*PROBLEM TO SOLVE*: Rewrite every line of the material below as a numbered list, omitting any blank lines.

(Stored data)
______

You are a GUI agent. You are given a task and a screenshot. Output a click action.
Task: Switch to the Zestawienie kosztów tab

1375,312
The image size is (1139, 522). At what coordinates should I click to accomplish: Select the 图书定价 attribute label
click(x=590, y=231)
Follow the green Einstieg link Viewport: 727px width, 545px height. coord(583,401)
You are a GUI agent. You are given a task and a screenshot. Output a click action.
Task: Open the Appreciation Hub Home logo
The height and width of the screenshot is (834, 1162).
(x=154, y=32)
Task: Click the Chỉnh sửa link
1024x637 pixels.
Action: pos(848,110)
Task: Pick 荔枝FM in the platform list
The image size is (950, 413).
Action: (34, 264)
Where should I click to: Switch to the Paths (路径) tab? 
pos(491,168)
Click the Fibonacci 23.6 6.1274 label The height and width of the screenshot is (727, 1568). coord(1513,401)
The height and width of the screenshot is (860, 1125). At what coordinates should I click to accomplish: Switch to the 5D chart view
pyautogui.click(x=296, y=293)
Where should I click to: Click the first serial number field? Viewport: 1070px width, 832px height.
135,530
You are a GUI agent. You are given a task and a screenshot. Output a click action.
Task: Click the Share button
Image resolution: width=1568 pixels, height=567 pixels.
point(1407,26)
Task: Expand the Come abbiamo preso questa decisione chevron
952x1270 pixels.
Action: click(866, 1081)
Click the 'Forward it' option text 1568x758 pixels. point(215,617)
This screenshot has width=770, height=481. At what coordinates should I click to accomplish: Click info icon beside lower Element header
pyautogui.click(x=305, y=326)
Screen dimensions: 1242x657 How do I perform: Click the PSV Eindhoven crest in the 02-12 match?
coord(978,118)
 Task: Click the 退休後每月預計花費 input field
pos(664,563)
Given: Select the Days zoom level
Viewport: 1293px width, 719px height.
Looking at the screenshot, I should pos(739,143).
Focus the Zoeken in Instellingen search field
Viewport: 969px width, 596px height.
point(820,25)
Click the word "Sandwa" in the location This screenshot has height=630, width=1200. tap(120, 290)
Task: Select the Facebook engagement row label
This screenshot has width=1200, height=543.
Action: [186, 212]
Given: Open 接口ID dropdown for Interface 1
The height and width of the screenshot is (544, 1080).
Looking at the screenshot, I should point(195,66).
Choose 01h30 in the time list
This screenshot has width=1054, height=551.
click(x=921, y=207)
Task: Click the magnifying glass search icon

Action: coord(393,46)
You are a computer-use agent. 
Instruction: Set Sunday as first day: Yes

______

*RESULT*:
1. You are a GUI agent. You are given a task and a screenshot. Output a click action.
2. Task: Switch to the Zestawienie kosztów tab
3. 1375,312
4. The image size is (1139, 522). At what coordinates should I click to accomplish: Select the 图书定价 attribute label
5. click(x=590, y=231)
6. Follow the green Einstieg link Viewport: 727px width, 545px height. coord(583,401)
7. You are a GUI agent. You are given a task and a screenshot. Output a click action.
8. Task: Open the Appreciation Hub Home logo
9. The height and width of the screenshot is (834, 1162).
10. (x=154, y=32)
11. Task: Click the Chỉnh sửa link
12. 1024x637 pixels.
13. Action: pos(848,110)
14. Task: Pick 荔枝FM in the platform list
15. The image size is (950, 413).
16. Action: (34, 264)
17. Where should I click to: Switch to the Paths (路径) tab? 
18. pos(491,168)
19. Click the Fibonacci 23.6 6.1274 label The height and width of the screenshot is (727, 1568). coord(1513,401)
20. The height and width of the screenshot is (860, 1125). At what coordinates should I click to accomplish: Switch to the 5D chart view
21. pyautogui.click(x=296, y=293)
22. Where should I click to: Click the first serial number field? Viewport: 1070px width, 832px height.
23. 135,530
24. You are a GUI agent. You are given a task and a screenshot. Output a click action.
25. Task: Click the Share button
26. Image resolution: width=1568 pixels, height=567 pixels.
27. point(1407,26)
28. Task: Expand the Come abbiamo preso questa decisione chevron
29. 952x1270 pixels.
30. Action: click(866, 1081)
31. Click the 'Forward it' option text 1568x758 pixels. point(215,617)
32. This screenshot has width=770, height=481. At what coordinates should I click to accomplish: Click info icon beside lower Element header
33. pyautogui.click(x=305, y=326)
34. Screen dimensions: 1242x657 How do I perform: Click the PSV Eindhoven crest in the 02-12 match?
35. coord(978,118)
36.  Task: Click the 退休後每月預計花費 input field
37. pos(664,563)
38. Given: Select the Days zoom level
39. Viewport: 1293px width, 719px height.
40. Looking at the screenshot, I should pos(739,143).
41. Focus the Zoeken in Instellingen search field
42. Viewport: 969px width, 596px height.
43. point(820,25)
44. Click the word "Sandwa" in the location This screenshot has height=630, width=1200. tap(120, 290)
45. Task: Select the Facebook engagement row label
46. This screenshot has width=1200, height=543.
47. Action: [186, 212]
48. Given: Open 接口ID dropdown for Interface 1
49. The height and width of the screenshot is (544, 1080).
50. Looking at the screenshot, I should point(195,66).
51. Choose 01h30 in the time list
52. This screenshot has width=1054, height=551.
53. click(x=921, y=207)
54. Task: Click the magnifying glass search icon
55. Action: coord(393,46)
56. You are a computer-use agent. 
57. Instruction: Set Sunday as first day: Yes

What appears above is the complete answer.